Spring is here, and we’re now into British Summer Time. Hopefully we’re in for lots of sunshine.
The weather over the weekend was perfect, and I bet many of you will have taken the chance to do some gardening. Did you feel sore afterwards?
Well that’s not unusual. Whenever we do anything physical that we haven't done for a long time our muscles get sore. That soreness comes from the muscles being slightly damaged by whatever activity we did, because the muscles weren't used to doing it. Painting the garden fence, heavy pruning of trees and shrubs, digging the borders: all things that we haven't done much of over winter. So the effort is often more than our muscles can cope with. The good news is that the more we use our muscles the fitter they get, the stronger they get, and as a result they can cope with more effort.
A little bit of soreness for a day or two after is to be expected, and will ease off by itself. However, if you have pain or stiff muscles then you could well have muscle knots and spasms; these will benefit from remedial massage to release them, otherwise they might stay with you for a long time.

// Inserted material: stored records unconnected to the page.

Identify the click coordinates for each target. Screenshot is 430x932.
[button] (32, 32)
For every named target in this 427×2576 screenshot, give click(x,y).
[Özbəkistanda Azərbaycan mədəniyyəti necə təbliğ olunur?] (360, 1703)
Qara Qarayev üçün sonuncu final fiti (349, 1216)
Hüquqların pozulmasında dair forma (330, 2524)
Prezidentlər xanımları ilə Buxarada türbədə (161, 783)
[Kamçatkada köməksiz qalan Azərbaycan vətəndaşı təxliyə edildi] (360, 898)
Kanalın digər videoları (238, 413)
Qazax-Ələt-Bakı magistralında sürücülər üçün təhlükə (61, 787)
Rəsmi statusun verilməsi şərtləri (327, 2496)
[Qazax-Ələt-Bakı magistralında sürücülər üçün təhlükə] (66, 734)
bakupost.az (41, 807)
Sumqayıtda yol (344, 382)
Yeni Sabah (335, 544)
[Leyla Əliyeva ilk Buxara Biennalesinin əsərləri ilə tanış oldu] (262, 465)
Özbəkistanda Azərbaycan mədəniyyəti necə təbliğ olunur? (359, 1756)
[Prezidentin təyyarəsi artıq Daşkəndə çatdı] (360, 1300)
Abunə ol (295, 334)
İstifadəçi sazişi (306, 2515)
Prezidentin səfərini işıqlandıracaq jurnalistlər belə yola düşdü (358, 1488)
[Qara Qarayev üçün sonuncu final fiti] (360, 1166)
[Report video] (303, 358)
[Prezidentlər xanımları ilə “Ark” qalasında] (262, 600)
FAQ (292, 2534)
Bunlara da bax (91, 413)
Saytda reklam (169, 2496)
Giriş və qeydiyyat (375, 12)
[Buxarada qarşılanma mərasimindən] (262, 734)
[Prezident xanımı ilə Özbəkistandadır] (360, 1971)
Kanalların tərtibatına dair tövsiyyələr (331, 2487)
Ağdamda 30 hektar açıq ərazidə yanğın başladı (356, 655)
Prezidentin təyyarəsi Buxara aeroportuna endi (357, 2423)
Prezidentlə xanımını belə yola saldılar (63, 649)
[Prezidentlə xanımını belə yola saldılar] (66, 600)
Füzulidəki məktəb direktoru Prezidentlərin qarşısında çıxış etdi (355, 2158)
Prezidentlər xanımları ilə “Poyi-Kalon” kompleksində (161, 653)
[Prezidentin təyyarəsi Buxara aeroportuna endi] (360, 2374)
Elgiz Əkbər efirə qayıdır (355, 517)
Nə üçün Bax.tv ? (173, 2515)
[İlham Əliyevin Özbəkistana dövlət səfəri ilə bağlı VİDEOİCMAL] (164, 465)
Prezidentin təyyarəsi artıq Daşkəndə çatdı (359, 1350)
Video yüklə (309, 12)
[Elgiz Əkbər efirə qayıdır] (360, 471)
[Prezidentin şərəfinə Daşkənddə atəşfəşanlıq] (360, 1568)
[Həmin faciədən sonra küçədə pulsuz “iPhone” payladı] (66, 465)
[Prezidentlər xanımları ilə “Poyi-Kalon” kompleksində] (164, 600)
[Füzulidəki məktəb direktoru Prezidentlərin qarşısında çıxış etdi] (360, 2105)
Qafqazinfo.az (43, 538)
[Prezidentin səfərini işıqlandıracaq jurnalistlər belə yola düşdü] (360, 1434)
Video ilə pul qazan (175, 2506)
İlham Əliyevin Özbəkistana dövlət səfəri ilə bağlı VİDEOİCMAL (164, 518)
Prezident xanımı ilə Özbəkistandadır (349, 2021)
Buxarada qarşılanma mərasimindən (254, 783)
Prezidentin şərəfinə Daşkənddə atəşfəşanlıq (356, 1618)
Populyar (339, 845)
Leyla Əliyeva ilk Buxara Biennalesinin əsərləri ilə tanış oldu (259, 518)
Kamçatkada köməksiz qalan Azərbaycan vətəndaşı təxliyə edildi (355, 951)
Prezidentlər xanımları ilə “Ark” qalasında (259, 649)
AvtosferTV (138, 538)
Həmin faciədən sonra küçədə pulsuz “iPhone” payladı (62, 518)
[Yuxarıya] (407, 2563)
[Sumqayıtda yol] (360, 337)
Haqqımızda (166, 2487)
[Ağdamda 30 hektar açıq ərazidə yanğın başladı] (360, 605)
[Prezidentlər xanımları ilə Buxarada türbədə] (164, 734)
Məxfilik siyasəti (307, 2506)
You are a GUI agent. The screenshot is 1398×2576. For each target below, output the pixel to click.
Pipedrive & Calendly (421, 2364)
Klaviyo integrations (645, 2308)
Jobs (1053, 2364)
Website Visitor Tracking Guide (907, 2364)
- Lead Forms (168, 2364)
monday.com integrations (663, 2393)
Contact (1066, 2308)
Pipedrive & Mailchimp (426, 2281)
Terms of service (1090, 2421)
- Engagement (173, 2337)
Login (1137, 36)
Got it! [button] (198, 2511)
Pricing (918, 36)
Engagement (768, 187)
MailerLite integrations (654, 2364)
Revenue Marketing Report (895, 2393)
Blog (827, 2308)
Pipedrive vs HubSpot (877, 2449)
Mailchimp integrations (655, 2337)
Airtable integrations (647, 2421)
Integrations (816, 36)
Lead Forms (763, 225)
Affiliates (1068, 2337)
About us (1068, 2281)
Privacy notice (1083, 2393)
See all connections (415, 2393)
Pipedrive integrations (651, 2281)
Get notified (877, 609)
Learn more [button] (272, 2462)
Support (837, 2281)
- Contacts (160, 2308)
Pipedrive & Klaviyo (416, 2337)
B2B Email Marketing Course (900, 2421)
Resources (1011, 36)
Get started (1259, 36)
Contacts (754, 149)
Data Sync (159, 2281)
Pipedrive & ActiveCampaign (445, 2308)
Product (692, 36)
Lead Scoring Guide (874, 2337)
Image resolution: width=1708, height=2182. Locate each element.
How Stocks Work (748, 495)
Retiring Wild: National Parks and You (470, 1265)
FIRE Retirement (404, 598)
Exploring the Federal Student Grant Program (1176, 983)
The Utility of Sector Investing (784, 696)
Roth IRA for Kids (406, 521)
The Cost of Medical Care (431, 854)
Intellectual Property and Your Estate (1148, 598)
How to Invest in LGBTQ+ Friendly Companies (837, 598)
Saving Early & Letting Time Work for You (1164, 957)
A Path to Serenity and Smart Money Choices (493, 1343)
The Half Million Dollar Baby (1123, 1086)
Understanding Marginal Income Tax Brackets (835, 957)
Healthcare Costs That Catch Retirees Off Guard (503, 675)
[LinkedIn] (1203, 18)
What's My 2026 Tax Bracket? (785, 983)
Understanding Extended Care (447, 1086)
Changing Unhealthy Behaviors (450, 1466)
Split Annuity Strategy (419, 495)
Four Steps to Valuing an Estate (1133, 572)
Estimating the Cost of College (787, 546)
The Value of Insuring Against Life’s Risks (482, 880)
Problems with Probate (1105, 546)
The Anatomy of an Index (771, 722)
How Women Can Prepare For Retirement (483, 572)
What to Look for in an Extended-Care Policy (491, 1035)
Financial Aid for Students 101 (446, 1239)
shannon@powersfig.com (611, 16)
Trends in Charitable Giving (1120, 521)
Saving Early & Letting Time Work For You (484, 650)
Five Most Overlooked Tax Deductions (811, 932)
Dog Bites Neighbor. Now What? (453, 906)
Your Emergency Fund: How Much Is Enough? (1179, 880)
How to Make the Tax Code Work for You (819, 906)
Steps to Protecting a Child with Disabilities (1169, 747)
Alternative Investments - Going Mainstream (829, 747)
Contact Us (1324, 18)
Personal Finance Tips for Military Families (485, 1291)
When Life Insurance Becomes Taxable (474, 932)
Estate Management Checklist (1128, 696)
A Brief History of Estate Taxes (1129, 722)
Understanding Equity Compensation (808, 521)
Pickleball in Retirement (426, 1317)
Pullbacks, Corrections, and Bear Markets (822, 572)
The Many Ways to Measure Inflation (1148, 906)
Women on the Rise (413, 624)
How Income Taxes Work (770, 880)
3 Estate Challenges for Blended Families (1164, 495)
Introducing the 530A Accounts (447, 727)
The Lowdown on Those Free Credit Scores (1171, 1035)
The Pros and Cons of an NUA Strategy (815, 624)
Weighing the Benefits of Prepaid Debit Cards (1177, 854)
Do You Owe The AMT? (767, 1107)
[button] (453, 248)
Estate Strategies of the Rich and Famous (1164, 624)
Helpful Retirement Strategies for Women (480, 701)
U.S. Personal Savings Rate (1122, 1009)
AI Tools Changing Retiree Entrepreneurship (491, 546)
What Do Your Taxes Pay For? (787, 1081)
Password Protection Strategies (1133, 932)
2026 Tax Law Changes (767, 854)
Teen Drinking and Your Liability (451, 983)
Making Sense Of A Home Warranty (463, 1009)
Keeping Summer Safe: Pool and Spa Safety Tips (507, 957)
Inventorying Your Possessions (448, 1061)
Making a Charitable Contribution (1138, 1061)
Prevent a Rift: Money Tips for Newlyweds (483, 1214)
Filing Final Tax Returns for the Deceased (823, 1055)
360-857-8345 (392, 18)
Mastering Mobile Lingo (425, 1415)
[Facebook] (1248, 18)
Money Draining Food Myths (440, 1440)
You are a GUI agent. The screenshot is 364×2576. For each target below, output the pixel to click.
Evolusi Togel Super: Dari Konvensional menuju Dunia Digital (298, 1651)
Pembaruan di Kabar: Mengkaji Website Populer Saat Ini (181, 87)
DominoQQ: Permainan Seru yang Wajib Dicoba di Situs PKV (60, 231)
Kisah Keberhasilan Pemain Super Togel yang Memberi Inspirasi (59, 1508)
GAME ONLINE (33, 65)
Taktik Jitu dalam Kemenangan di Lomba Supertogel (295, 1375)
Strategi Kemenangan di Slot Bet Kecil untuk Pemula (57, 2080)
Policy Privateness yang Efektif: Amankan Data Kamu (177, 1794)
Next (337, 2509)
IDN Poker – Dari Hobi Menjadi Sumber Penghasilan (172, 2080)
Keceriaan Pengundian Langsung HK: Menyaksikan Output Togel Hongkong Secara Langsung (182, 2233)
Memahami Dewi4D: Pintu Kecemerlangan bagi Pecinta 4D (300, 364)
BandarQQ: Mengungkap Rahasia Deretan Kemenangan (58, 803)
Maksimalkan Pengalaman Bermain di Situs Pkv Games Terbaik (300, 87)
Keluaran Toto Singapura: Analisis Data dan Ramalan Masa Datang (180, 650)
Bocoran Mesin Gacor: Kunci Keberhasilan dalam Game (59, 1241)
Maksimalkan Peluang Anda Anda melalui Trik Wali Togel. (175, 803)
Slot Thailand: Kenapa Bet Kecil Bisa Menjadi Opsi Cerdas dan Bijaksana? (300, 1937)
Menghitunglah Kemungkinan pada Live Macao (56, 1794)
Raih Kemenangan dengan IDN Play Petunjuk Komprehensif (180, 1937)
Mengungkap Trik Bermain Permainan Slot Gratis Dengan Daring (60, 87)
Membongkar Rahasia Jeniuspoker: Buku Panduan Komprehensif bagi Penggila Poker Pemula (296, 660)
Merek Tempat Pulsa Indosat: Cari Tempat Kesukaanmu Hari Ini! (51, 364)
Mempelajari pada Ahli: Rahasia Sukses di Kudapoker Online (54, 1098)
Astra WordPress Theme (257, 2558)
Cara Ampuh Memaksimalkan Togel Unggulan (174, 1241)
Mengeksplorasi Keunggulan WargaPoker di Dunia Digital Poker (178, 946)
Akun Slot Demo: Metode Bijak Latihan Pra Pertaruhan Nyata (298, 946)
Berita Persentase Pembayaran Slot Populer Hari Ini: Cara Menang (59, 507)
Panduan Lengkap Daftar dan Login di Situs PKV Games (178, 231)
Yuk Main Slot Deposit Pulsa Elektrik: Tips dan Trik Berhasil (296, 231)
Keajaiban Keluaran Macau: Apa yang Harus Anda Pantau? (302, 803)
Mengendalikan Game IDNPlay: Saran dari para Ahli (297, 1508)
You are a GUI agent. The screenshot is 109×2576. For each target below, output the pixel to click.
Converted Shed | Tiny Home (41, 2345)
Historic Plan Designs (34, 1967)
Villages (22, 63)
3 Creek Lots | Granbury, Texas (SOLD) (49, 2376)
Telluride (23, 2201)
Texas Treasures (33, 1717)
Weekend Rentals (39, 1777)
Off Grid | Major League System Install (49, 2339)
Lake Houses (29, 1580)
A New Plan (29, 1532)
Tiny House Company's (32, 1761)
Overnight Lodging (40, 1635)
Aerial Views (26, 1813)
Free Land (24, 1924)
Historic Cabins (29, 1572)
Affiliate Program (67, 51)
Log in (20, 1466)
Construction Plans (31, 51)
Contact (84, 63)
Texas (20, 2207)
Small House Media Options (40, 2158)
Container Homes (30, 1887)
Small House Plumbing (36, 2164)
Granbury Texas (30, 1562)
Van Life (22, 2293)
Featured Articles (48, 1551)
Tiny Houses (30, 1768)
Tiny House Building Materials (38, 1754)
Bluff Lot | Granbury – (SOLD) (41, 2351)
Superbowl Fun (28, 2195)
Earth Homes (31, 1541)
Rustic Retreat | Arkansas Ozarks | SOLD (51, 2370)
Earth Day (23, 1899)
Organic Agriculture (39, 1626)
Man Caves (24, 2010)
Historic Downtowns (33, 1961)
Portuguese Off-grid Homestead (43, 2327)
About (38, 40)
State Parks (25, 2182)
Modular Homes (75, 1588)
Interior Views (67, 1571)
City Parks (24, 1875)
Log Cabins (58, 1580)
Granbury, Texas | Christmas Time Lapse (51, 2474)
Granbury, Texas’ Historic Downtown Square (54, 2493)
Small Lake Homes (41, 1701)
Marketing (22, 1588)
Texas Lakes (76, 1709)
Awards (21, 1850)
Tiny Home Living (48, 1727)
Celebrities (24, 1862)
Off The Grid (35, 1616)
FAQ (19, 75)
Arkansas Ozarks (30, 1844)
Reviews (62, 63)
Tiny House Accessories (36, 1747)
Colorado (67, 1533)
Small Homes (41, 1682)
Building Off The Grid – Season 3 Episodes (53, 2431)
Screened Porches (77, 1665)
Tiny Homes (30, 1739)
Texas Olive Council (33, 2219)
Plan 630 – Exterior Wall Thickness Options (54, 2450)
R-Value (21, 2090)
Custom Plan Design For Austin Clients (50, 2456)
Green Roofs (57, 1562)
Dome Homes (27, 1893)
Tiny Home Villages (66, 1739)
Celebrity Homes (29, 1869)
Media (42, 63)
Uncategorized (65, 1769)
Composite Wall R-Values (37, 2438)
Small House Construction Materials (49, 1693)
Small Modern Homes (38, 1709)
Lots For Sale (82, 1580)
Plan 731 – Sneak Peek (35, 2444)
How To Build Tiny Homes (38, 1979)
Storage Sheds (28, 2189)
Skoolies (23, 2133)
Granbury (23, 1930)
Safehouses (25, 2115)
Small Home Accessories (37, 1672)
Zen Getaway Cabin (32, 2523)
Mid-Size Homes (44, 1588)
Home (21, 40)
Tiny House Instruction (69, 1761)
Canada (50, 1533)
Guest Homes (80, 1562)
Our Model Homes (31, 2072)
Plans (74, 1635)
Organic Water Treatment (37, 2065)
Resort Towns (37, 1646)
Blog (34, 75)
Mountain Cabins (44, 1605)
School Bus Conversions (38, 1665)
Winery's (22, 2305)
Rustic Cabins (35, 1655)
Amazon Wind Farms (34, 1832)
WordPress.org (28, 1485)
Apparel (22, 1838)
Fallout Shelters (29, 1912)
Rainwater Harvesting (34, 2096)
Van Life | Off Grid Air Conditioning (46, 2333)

As with any physical activity, warming up the muscles beforehand will help to stop soreness afterwards. Warm them up by doing something slow and gentle for a few minutes, or rub them with your hands until they feel warm - even use a hot pad or water bottle! After you’ve been working for 20 or 30 minutes, stop and gently stretch the muscles. If you've been using your arms, stop and wave them around, rotate your shoulders and then open and close your hands. If your legs feel tired, shake them a bit if you can, then rotate your ankles and wiggle your toes: this eases the muscles and gets the circulation pumping.
When you’ve finished of course you have a perfect excuse for sitting in your favourite garden chair, relaxing with a drink and enjoying the feeling of having achieved so much.